● **ENTRIES PROVIDED**
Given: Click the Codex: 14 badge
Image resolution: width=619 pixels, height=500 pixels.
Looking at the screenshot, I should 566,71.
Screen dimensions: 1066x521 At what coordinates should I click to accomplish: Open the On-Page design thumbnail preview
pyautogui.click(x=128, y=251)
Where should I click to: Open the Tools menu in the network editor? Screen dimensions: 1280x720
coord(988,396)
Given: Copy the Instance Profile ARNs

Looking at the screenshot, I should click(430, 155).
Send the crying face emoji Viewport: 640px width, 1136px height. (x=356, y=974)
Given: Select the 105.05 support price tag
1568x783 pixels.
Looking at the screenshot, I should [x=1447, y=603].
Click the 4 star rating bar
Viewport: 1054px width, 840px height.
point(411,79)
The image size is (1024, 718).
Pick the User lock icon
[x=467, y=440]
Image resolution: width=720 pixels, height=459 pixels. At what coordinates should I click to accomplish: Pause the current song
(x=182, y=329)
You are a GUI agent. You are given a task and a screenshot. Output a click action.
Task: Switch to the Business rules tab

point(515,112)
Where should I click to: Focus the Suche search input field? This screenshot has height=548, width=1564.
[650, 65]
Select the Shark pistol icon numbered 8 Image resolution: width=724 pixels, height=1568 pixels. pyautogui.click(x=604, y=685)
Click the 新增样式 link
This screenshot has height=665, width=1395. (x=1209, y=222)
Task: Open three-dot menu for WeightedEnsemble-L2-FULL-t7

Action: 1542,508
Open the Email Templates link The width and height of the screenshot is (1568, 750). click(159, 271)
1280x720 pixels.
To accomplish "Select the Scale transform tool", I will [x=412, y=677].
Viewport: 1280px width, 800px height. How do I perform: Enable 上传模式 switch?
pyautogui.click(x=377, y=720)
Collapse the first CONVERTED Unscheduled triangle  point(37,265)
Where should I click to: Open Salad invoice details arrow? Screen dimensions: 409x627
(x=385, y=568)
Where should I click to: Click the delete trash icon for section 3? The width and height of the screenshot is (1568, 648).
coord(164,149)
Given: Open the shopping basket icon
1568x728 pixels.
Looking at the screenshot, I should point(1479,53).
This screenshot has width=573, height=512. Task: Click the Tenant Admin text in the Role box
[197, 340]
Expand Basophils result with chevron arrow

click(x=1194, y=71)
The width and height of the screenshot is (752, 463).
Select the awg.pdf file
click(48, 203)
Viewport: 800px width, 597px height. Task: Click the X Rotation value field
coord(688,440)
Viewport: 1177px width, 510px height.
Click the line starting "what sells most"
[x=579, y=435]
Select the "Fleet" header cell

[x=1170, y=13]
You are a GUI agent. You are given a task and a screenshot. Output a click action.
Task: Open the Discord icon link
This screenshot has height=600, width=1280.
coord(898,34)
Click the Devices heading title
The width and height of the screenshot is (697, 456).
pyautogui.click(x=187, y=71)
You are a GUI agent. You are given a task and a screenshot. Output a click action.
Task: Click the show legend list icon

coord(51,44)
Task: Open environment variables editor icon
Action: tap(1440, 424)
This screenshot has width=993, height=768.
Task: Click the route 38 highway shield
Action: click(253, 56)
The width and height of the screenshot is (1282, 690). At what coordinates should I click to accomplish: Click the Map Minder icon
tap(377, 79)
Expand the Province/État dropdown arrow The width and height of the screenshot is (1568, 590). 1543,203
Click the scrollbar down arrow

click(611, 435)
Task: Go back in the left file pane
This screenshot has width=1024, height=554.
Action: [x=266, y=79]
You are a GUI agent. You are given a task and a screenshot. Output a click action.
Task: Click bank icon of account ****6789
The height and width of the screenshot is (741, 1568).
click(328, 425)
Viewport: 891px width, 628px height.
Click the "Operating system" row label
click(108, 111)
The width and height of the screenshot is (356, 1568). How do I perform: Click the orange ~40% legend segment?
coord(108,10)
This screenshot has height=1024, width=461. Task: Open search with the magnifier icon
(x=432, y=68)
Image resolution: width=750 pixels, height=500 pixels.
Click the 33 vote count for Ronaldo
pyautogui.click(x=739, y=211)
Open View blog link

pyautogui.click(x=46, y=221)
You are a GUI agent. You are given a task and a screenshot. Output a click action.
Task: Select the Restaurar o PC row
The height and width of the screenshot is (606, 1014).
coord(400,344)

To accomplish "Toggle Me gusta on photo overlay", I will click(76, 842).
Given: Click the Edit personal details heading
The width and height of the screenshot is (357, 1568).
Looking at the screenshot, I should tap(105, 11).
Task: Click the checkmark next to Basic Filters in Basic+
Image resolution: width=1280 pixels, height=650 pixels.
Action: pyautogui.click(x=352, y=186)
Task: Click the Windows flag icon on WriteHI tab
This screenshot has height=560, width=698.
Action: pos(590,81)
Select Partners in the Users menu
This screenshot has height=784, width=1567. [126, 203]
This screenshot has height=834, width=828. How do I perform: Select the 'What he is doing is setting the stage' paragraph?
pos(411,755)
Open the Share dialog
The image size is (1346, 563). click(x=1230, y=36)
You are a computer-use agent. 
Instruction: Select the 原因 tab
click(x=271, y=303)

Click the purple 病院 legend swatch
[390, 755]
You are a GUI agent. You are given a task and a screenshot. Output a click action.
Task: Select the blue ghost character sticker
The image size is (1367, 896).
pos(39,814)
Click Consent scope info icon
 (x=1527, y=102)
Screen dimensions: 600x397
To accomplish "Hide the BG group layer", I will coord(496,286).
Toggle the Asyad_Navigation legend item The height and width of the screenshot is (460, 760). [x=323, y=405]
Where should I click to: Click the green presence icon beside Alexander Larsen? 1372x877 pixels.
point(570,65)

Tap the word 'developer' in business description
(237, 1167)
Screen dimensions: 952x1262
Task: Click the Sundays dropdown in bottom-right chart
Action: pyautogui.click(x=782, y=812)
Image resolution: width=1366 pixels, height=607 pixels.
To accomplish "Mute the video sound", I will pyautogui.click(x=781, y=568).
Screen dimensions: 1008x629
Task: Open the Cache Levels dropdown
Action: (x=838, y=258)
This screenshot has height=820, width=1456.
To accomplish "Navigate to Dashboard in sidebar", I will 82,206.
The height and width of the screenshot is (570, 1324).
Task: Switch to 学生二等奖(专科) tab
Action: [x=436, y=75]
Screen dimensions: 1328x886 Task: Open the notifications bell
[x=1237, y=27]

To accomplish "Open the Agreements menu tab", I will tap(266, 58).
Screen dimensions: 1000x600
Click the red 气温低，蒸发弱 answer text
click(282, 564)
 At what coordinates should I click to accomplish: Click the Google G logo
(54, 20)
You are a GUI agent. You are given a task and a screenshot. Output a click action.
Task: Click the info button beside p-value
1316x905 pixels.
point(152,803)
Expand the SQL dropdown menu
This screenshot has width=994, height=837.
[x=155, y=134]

● **PROBLEM DETAILS**
Please repeat the material exactly as it appears above.

● **ANSWER SPACE**
Given: Click the Codex: 14 badge
Image resolution: width=619 pixels, height=500 pixels.
Looking at the screenshot, I should 566,71.
Screen dimensions: 1066x521 At what coordinates should I click to accomplish: Open the On-Page design thumbnail preview
pyautogui.click(x=128, y=251)
Where should I click to: Open the Tools menu in the network editor? Screen dimensions: 1280x720
coord(988,396)
Given: Copy the Instance Profile ARNs

Looking at the screenshot, I should click(430, 155).
Send the crying face emoji Viewport: 640px width, 1136px height. (x=356, y=974)
Given: Select the 105.05 support price tag
1568x783 pixels.
Looking at the screenshot, I should [x=1447, y=603].
Click the 4 star rating bar
Viewport: 1054px width, 840px height.
point(411,79)
The image size is (1024, 718).
Pick the User lock icon
[x=467, y=440]
Image resolution: width=720 pixels, height=459 pixels. At what coordinates should I click to accomplish: Pause the current song
(x=182, y=329)
You are a GUI agent. You are given a task and a screenshot. Output a click action.
Task: Switch to the Business rules tab

point(515,112)
Where should I click to: Focus the Suche search input field? This screenshot has height=548, width=1564.
[650, 65]
Select the Shark pistol icon numbered 8 Image resolution: width=724 pixels, height=1568 pixels. pyautogui.click(x=604, y=685)
Click the 新增样式 link
This screenshot has height=665, width=1395. (x=1209, y=222)
Task: Open three-dot menu for WeightedEnsemble-L2-FULL-t7

Action: 1542,508
Open the Email Templates link The width and height of the screenshot is (1568, 750). click(159, 271)
1280x720 pixels.
To accomplish "Select the Scale transform tool", I will [x=412, y=677].
Viewport: 1280px width, 800px height. How do I perform: Enable 上传模式 switch?
pyautogui.click(x=377, y=720)
Collapse the first CONVERTED Unscheduled triangle  point(37,265)
Where should I click to: Open Salad invoice details arrow? Screen dimensions: 409x627
(x=385, y=568)
Where should I click to: Click the delete trash icon for section 3? The width and height of the screenshot is (1568, 648).
coord(164,149)
Given: Open the shopping basket icon
1568x728 pixels.
Looking at the screenshot, I should point(1479,53).
This screenshot has width=573, height=512. Task: Click the Tenant Admin text in the Role box
[197, 340]
Expand Basophils result with chevron arrow

click(x=1194, y=71)
The width and height of the screenshot is (752, 463).
Select the awg.pdf file
click(48, 203)
Viewport: 800px width, 597px height. Task: Click the X Rotation value field
coord(688,440)
Viewport: 1177px width, 510px height.
Click the line starting "what sells most"
[x=579, y=435]
Select the "Fleet" header cell

[x=1170, y=13]
You are a GUI agent. You are given a task and a screenshot. Output a click action.
Task: Open the Discord icon link
This screenshot has height=600, width=1280.
coord(898,34)
Click the Devices heading title
The width and height of the screenshot is (697, 456).
pyautogui.click(x=187, y=71)
You are a GUI agent. You are given a task and a screenshot. Output a click action.
Task: Click the show legend list icon

coord(51,44)
Task: Open environment variables editor icon
Action: tap(1440, 424)
This screenshot has width=993, height=768.
Task: Click the route 38 highway shield
Action: click(253, 56)
The width and height of the screenshot is (1282, 690). At what coordinates should I click to accomplish: Click the Map Minder icon
tap(377, 79)
Expand the Province/État dropdown arrow The width and height of the screenshot is (1568, 590). 1543,203
Click the scrollbar down arrow

click(611, 435)
Task: Go back in the left file pane
This screenshot has width=1024, height=554.
Action: [x=266, y=79]
You are a GUI agent. You are given a task and a screenshot. Output a click action.
Task: Click bank icon of account ****6789
The height and width of the screenshot is (741, 1568).
click(328, 425)
Viewport: 891px width, 628px height.
Click the "Operating system" row label
click(108, 111)
The width and height of the screenshot is (356, 1568). How do I perform: Click the orange ~40% legend segment?
coord(108,10)
This screenshot has height=1024, width=461. Task: Open search with the magnifier icon
(x=432, y=68)
Image resolution: width=750 pixels, height=500 pixels.
Click the 33 vote count for Ronaldo
pyautogui.click(x=739, y=211)
Open View blog link

pyautogui.click(x=46, y=221)
You are a GUI agent. You are given a task and a screenshot. Output a click action.
Task: Select the Restaurar o PC row
The height and width of the screenshot is (606, 1014).
coord(400,344)

To accomplish "Toggle Me gusta on photo overlay", I will click(76, 842).
Given: Click the Edit personal details heading
The width and height of the screenshot is (357, 1568).
Looking at the screenshot, I should tap(105, 11).
Task: Click the checkmark next to Basic Filters in Basic+
Image resolution: width=1280 pixels, height=650 pixels.
Action: pyautogui.click(x=352, y=186)
Task: Click the Windows flag icon on WriteHI tab
This screenshot has height=560, width=698.
Action: pos(590,81)
Select Partners in the Users menu
This screenshot has height=784, width=1567. [126, 203]
This screenshot has height=834, width=828. How do I perform: Select the 'What he is doing is setting the stage' paragraph?
pos(411,755)
Open the Share dialog
The image size is (1346, 563). click(x=1230, y=36)
You are a computer-use agent. 
Instruction: Select the 原因 tab
click(x=271, y=303)

Click the purple 病院 legend swatch
[390, 755]
You are a GUI agent. You are given a task and a screenshot. Output a click action.
Task: Select the blue ghost character sticker
The image size is (1367, 896).
pos(39,814)
Click Consent scope info icon
 (x=1527, y=102)
Screen dimensions: 600x397
To accomplish "Hide the BG group layer", I will coord(496,286).
Toggle the Asyad_Navigation legend item The height and width of the screenshot is (460, 760). [x=323, y=405]
Where should I click to: Click the green presence icon beside Alexander Larsen? 1372x877 pixels.
point(570,65)

Tap the word 'developer' in business description
(237, 1167)
Screen dimensions: 952x1262
Task: Click the Sundays dropdown in bottom-right chart
Action: pyautogui.click(x=782, y=812)
Image resolution: width=1366 pixels, height=607 pixels.
To accomplish "Mute the video sound", I will pyautogui.click(x=781, y=568).
Screen dimensions: 1008x629
Task: Open the Cache Levels dropdown
Action: (x=838, y=258)
This screenshot has height=820, width=1456.
To accomplish "Navigate to Dashboard in sidebar", I will 82,206.
The height and width of the screenshot is (570, 1324).
Task: Switch to 学生二等奖(专科) tab
Action: [x=436, y=75]
Screen dimensions: 1328x886 Task: Open the notifications bell
[x=1237, y=27]

To accomplish "Open the Agreements menu tab", I will tap(266, 58).
Screen dimensions: 1000x600
Click the red 气温低，蒸发弱 answer text
click(282, 564)
 At what coordinates should I click to accomplish: Click the Google G logo
(54, 20)
You are a GUI agent. You are given a task and a screenshot. Output a click action.
Task: Click the info button beside p-value
1316x905 pixels.
point(152,803)
Expand the SQL dropdown menu
This screenshot has width=994, height=837.
[x=155, y=134]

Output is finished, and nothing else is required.